Records for locating visible targets
▬▬▬▬▬▬▬▬▬▬
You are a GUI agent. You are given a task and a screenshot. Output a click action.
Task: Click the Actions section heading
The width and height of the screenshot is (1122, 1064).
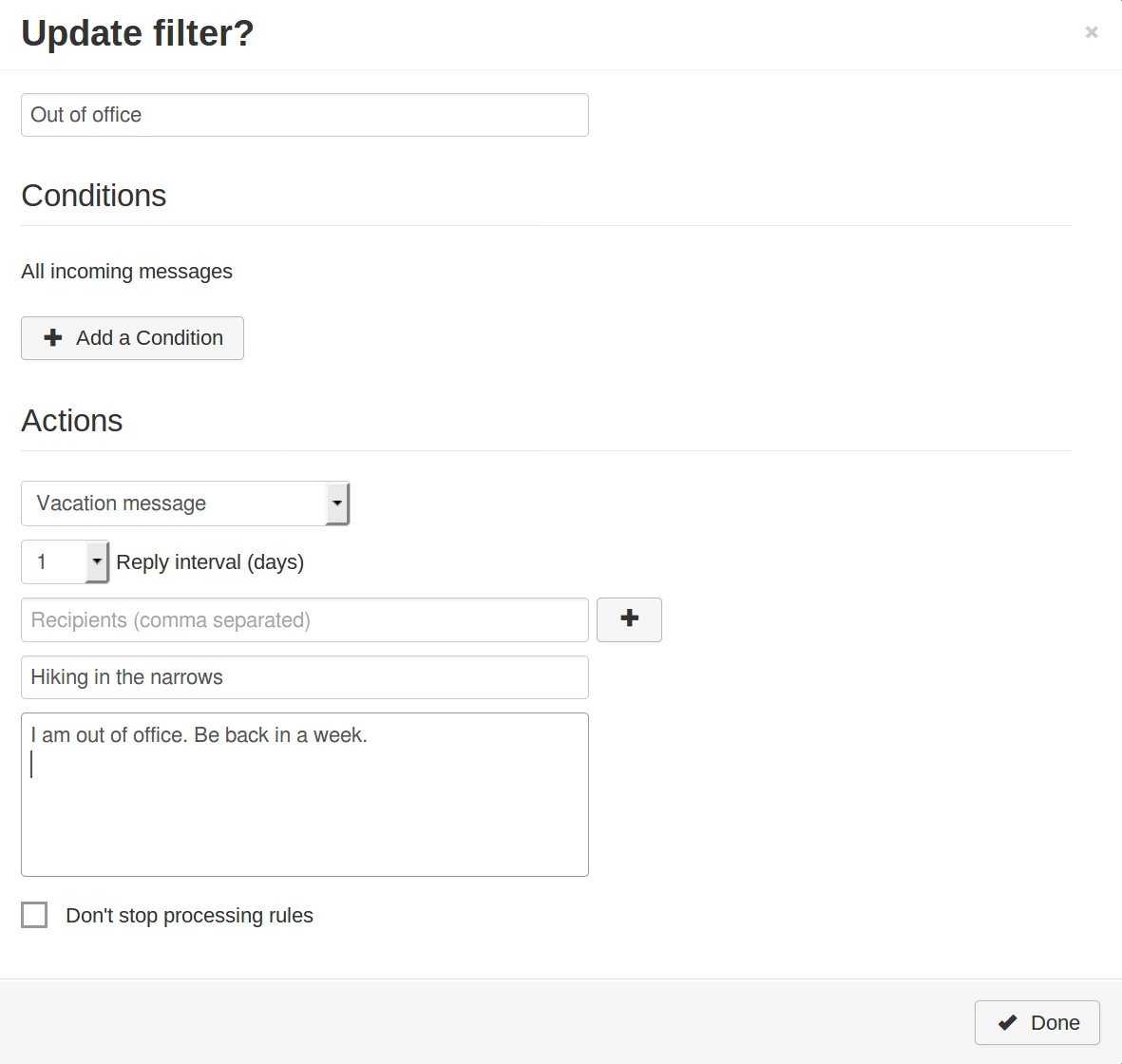[71, 421]
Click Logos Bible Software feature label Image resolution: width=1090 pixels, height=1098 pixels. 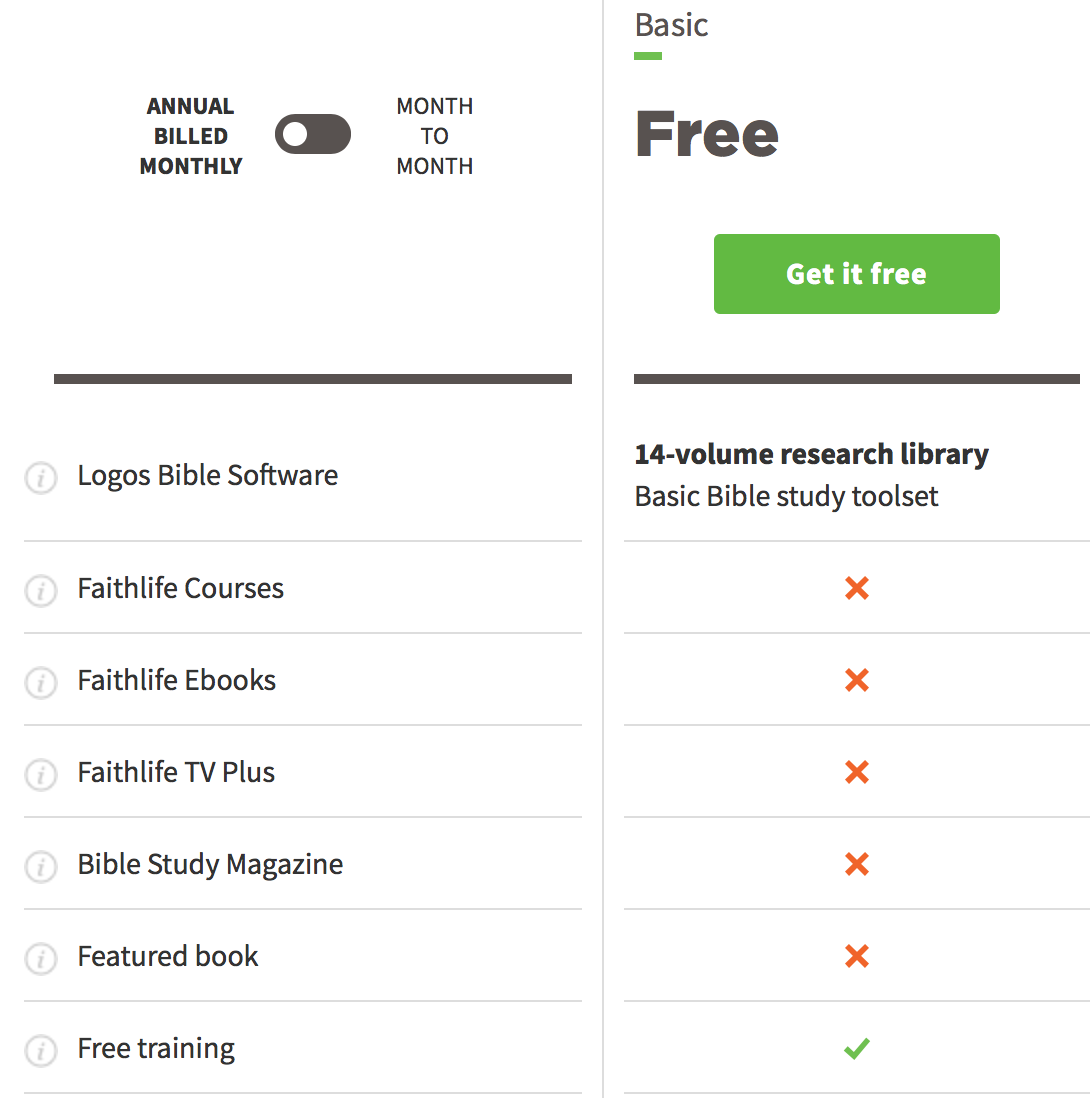(x=208, y=475)
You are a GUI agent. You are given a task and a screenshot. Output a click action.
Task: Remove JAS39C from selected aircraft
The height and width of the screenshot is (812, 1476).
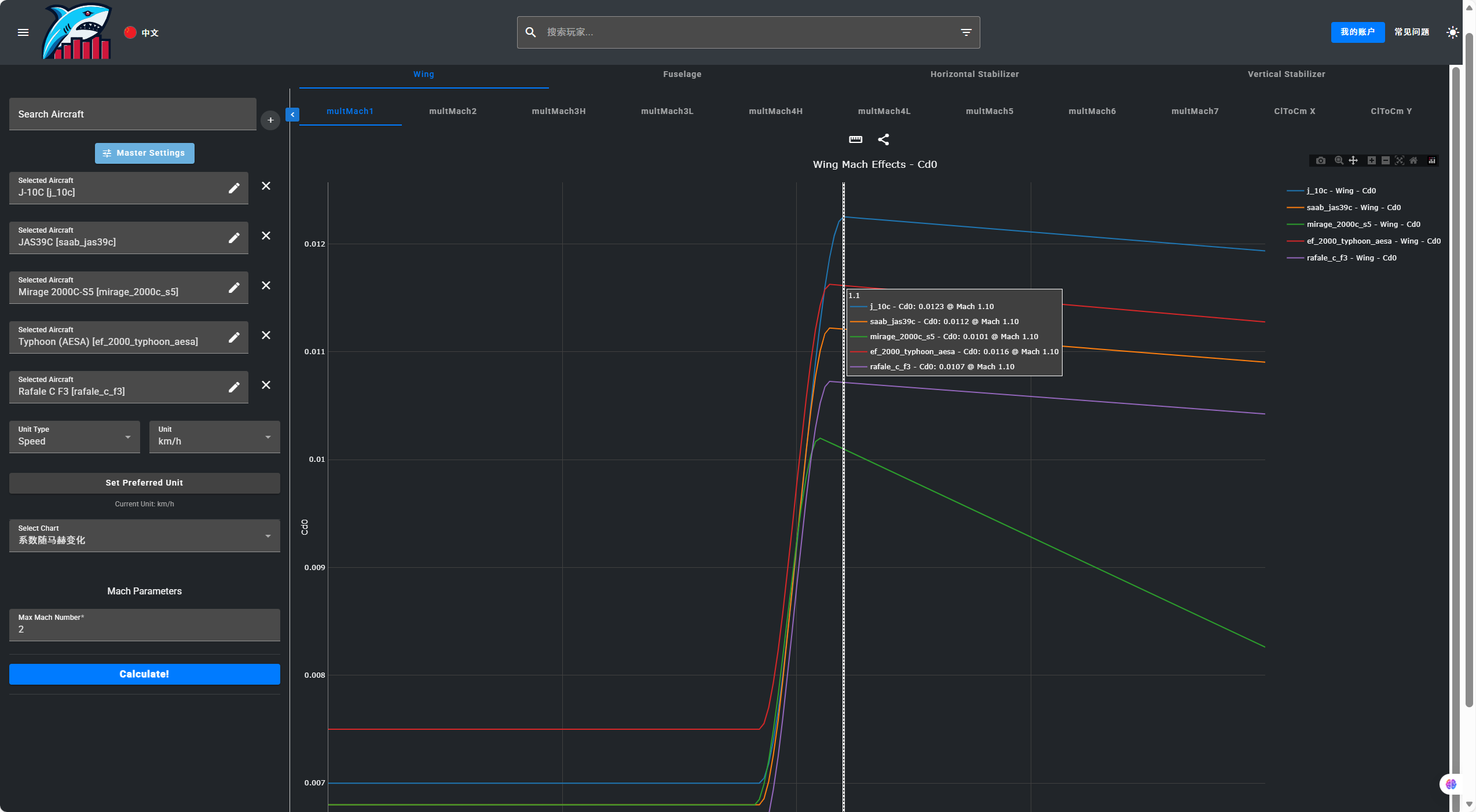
▬▬▬▬▬▬▬▬▬▬
(TASK STATEMENT):
Return each line of the records above that contains the string "screenshot", matching case exactly.

(FINISHED EXERCISE):
You are a GUI agent. You are given a task and a screenshot. Output a click action.
The width and height of the screenshot is (1122, 1064).
You are a GUI agent. You are given a task and a screenshot. Output a click action.
The height and width of the screenshot is (812, 1476).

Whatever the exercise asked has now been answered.